Маттар не утверждает, что самого по себе участия палестинцев в работе совета было бы достаточно, чтобы остановить поток еврейской иммиграции и скупку земель, учитывая общее неравенство сил сионистов и палестинцев. Но, по мнению ученого, «палестинцы оказались бы в гораздо более выгодном положении, чем то, в котором они оказались», если согласились бы участвовать в работе законодательного совета:
Не имея четкой стратегии ни противостояния, ни сотрудничества [по отношению к британским властям], они позволили ишуву расти, создавая военные и правительственные институты. Их лидеры часто встречались с британскими чиновниками, но только для того, чтобы протестовать, требовать, угрожать или умолять, что почти никогда не приводило к политическим переменам.
Сомнения палестинцев по поводу участия, которое по умолчанию подразумевало бы согласие с проектом еврейского национального дома и с условиями мандата, понятны, и все же «они могли бы получить больше, работая во власти, чем оставаясь вне ее». Они помогали бы писать законы. Они могли бы официально участвовать в распределении расходов и определении квот на еврейскую иммиграцию. Они использовали бы свое положение, чтобы критиковать британскую политику и искать поддержки в Великобритании и по всему миру. Самое главное, они поставили бы себя в положение, которое позволяло бы им требовать большего.

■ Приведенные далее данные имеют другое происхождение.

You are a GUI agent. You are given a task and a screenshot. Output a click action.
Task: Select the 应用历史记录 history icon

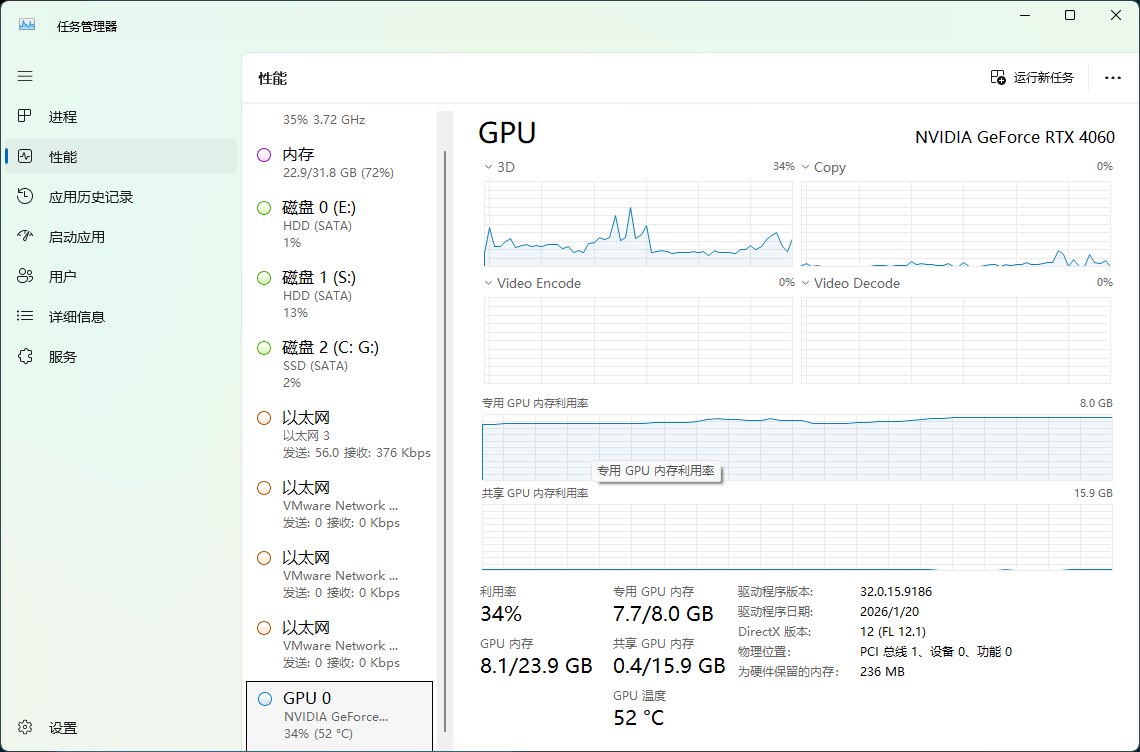click(x=25, y=196)
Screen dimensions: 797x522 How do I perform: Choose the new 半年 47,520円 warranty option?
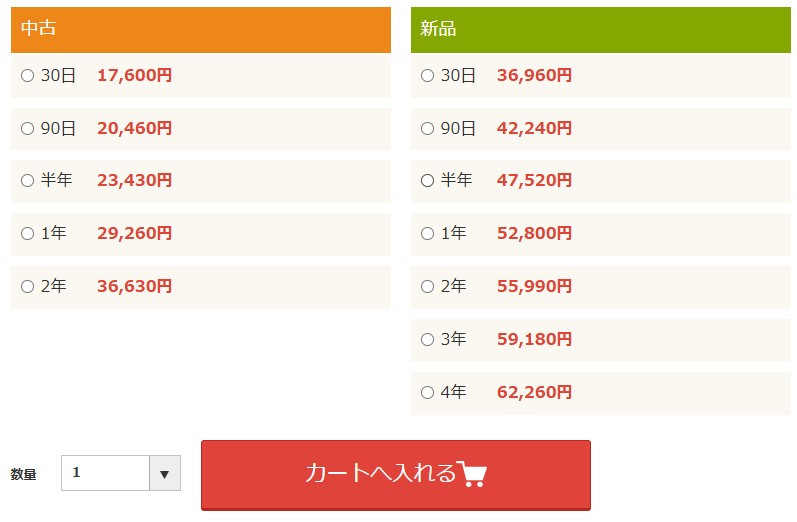[x=427, y=180]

В отличие от полемического использования доводов, продемонстрированного выше, и от апологетики, утверждающей, что судьба Палестины была бы иной, если бы только палестинцы послушались Рагиба Нашашиби и приняли эти и другие британские предложения [569], метод Маттара состоит в том, чтобы изучать подобные эпизоды, опираясь на широкий спектр достоверных свидетельств. Его выводы не менее решительны, чем те, что приводились выше, но тон их совершенно иной:
Желая полной справедливости вместо справедливости достижимой, [палестинцы] не добились ничего и в итоге потеряли свои дома, земли и родину. Игнорируя практическую политику и позволив только идеологии и эмоциям руководить их планами и действиями, они гарантировали свою неудачу.
Еще один достойный внимания пример продуманного применения подхода упущенных возможностей к изучению принятых палестинцами решений предлагает книга Рашида Халиди «Железная клетка» (The Iron Cage), в которой поднимается ряд важных вопросов о том, что палестинцы могли бы сделать по-другому.

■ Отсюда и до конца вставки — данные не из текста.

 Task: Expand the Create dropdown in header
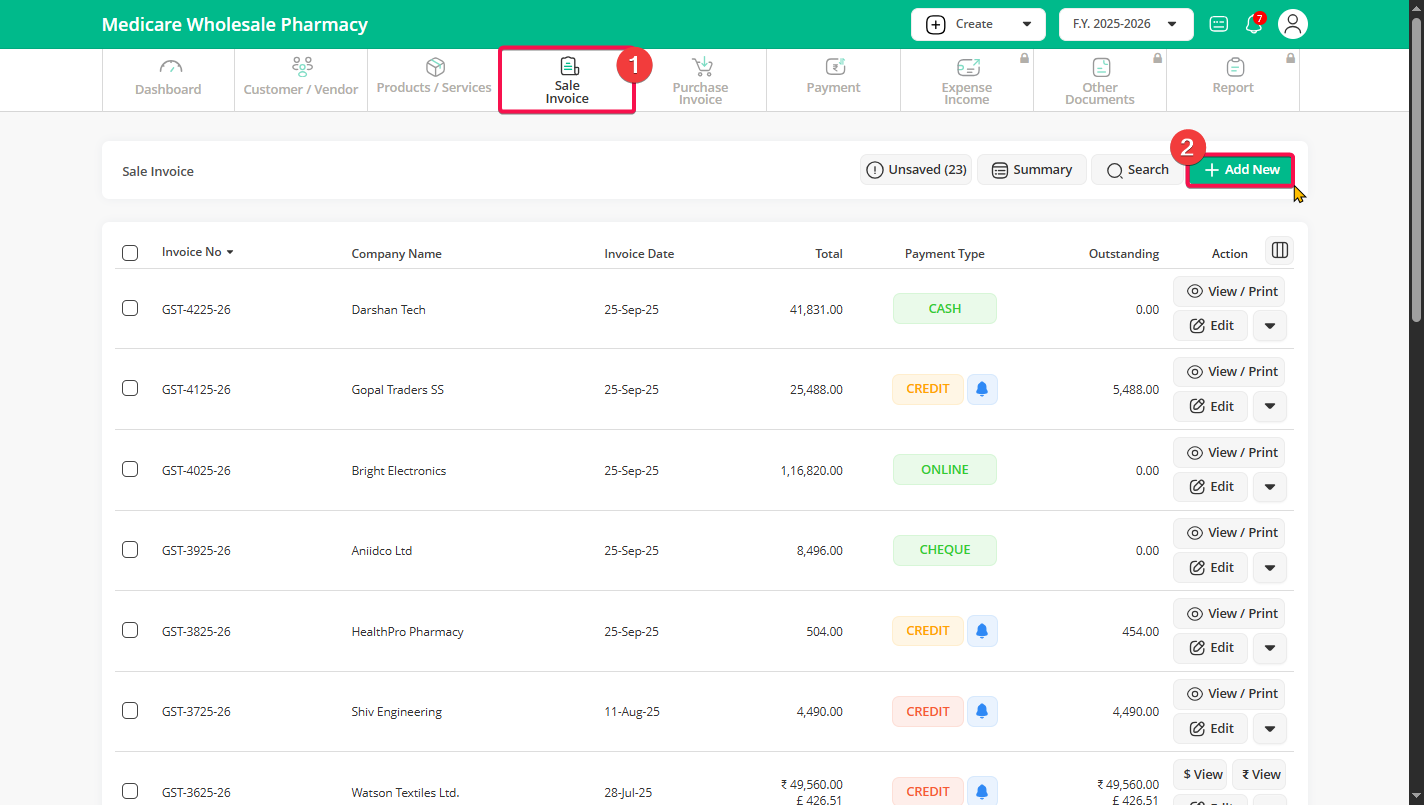click(x=977, y=24)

• Могли ли они еще до 1939 г. пойти на компромисс и согласиться с существованием еврейского национального дома в рамках арабского государства в Палестине?
• Если бы они поступили именно таким образом, оказало бы это какое-либо влияние на мощный импульс сионистского движения к созданию независимого еврейского государства в Палестине или нет?
• Добились бы палестинцы большего, если бы гораздо раньше начали сопротивляться британцам вооруженными методами?
• Пошло бы им на пользу, если бы они смогли остановить восстание 1936–1939 гг. и извлечь из этого политическую выгоду?
Рассматривая варианты и возможные исходы всех этих «что, если…» в обстоятельствах 1930-х и 1940-х гг., Халиди приходит к выводу, что «трудно или невозможно» представить себе такое развитие ситуации, которое привело бы к созданию палестинского государства или же к компромиссу между сионистскими и палестинскими национальными устремлениями [570]. Аналогичный тщательный контрфактический анализ можно применить для изучения вопроса о том, следует ли винить палестинцев, или им следует винить самих себя за упущенную возможность остановить или сдержать расширение еврейского национального дома, которой они лишились в мае 1939 г., когда не согласились с Белой книгой Макдональда и не воспользовались ее благоприятными для них положениями (см. главу 5).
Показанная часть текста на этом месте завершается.